Yes. Please contact the Upsolver Support team so we can customize a solution for this use-case for you.

From which sources can I ingest data to Upsolver?

Upsolver supports data ingestion from the following several types of sources such as databases, streaming services (such as Amazon Kinesis and Apache Kafka) and object store services (such as Amazon S3 and Google Cloud Storage).

To which targets can I send my data using Upsolver?

Upsolver supports sending your data to various types of destinations such as distributed SQL query engines (such as Amazon Athena), databases and data warehouses, streaming services (such as Amazon Kinesis and Apache Kafka), and object store services (such as Amazon S3 and Google Cloud Storage).

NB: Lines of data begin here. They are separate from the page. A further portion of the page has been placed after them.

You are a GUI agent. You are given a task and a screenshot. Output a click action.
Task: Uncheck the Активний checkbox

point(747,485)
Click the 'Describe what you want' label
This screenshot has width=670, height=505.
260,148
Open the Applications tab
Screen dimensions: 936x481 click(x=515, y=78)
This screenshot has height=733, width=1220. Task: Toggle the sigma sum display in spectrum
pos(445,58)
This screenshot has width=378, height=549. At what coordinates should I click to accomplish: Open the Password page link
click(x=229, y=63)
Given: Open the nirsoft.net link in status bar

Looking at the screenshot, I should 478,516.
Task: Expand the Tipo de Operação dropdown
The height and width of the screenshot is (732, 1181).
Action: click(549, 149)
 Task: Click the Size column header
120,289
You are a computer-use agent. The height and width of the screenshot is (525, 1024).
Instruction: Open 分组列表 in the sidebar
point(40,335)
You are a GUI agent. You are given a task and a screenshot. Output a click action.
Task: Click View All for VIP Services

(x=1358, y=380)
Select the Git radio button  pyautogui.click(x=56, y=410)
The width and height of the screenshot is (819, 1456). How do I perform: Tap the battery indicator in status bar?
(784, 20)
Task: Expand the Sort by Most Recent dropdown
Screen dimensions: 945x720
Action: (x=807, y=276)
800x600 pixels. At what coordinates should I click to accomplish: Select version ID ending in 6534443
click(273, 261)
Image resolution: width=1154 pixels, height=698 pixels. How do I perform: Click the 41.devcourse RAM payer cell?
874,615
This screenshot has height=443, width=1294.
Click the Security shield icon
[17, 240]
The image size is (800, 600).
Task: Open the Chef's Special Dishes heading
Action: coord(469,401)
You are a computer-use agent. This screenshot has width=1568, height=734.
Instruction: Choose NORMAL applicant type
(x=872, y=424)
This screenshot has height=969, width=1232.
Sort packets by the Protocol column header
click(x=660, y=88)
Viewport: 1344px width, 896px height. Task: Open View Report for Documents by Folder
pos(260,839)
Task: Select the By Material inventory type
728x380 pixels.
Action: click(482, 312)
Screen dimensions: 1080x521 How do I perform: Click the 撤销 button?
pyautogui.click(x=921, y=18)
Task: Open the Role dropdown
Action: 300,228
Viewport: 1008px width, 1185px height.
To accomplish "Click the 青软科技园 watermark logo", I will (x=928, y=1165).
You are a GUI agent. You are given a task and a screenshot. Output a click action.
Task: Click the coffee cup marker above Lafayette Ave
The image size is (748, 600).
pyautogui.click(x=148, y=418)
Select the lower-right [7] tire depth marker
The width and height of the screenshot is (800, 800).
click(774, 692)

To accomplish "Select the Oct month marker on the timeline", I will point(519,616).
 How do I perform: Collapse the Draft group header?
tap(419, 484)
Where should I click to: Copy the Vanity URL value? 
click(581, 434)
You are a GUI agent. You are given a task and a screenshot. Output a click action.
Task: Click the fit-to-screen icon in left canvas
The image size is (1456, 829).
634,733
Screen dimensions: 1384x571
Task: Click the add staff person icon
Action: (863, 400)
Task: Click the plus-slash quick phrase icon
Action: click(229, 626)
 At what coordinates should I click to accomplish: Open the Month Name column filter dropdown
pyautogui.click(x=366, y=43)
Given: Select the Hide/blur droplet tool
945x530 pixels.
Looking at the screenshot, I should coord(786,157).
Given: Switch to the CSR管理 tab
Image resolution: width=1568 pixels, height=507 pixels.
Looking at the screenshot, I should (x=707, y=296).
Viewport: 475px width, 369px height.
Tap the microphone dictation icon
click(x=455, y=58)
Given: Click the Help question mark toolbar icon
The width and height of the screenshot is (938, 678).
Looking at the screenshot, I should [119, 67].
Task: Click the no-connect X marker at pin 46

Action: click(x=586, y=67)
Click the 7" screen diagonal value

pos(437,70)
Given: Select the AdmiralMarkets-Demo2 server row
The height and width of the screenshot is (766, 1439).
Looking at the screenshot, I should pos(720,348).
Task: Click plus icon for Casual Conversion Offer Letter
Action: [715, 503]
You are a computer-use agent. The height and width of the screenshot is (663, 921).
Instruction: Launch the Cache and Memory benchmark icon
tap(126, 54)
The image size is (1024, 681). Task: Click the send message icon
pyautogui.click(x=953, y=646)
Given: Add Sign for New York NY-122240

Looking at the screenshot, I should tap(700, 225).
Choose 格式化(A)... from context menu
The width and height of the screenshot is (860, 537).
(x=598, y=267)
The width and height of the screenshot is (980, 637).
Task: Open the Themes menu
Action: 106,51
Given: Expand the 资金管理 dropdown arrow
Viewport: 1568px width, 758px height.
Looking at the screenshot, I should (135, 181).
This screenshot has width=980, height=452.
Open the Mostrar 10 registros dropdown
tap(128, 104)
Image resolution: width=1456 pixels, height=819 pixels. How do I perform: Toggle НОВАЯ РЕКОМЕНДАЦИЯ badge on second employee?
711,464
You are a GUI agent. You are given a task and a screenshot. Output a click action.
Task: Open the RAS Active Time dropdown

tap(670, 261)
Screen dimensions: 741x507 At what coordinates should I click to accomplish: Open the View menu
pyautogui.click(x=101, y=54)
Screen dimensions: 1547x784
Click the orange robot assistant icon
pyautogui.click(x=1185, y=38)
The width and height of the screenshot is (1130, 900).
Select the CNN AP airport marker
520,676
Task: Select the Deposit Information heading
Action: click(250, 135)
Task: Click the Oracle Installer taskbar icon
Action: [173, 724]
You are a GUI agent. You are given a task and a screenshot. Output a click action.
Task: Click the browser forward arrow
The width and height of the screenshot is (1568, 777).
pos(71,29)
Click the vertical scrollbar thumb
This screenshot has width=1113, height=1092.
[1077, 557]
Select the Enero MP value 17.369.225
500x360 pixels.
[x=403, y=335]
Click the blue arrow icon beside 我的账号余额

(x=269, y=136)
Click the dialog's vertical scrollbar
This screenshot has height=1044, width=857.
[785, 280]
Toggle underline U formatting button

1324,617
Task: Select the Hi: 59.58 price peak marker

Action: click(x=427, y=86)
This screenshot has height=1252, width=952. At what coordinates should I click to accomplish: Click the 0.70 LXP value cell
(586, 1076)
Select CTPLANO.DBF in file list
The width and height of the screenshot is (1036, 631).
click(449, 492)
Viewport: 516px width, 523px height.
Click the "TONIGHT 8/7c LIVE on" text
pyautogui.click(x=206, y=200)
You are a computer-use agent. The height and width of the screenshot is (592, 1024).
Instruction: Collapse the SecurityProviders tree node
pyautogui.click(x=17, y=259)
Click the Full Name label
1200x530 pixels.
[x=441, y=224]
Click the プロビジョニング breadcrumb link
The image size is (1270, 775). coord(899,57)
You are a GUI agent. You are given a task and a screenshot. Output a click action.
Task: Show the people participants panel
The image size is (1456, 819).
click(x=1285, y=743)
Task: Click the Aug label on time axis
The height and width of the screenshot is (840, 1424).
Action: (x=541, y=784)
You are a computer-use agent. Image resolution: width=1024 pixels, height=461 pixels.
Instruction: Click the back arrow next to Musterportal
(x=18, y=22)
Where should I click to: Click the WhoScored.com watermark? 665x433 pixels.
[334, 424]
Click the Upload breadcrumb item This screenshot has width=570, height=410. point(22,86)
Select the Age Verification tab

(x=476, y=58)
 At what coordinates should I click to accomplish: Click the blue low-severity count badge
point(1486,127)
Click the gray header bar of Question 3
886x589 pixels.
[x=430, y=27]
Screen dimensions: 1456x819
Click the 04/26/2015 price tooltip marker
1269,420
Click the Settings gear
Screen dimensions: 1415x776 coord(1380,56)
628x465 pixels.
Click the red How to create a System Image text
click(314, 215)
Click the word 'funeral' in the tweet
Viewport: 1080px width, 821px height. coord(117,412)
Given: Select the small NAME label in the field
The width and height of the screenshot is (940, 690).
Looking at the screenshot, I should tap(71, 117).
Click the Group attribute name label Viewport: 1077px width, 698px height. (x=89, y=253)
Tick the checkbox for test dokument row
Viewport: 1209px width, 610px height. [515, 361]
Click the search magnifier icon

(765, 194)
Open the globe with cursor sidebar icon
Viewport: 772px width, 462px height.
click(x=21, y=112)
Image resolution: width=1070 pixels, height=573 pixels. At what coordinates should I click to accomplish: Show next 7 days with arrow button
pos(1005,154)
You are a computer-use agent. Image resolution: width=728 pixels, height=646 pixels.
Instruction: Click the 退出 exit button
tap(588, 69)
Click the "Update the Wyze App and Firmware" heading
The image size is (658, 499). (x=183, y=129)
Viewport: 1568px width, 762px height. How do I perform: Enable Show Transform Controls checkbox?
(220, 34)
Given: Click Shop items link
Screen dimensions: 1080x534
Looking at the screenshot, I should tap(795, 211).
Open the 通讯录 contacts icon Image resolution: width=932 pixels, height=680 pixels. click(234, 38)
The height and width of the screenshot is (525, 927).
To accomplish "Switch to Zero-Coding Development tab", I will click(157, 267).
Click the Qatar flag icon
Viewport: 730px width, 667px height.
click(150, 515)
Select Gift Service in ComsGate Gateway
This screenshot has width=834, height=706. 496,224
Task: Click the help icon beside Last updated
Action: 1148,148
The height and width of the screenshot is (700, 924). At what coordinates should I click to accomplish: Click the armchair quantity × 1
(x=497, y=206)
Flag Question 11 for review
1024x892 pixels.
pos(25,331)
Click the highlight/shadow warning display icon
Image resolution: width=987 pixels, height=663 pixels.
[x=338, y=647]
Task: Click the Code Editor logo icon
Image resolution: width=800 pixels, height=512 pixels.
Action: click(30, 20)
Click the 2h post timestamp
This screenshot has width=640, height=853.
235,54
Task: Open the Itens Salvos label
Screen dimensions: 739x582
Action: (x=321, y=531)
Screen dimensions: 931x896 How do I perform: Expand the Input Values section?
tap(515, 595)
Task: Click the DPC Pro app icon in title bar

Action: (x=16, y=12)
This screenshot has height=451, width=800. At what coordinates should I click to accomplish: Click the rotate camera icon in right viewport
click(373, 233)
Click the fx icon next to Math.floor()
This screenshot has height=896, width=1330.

Does Upsolver support Upserts?

Yes. Read more about how Upserts in our documentation.

How does compaction work?

Compaction is a process in which small files are being merged into one bigger file for improved performance. Read more about this in our blog.

How does Upsolver handle failures?

Full traceability (Event Sourcing) is built into the platform. Upsolver’s architecture follows event sourcing principles and is based on an immutable log of all incoming events. These events are then processed with Upsolver ETL to create a queryable copy of the data. Unlike databases where the state constantly changes (which makes it hard to reproduce its original state without configuring, a change-log), in Upsolver you can always ‘go back in time’ and retrace your steps to learn about the exact transformation applied on your raw data, down to the event level. You can fix a bug in your ETL and then run it using the immutable copy of your raw data.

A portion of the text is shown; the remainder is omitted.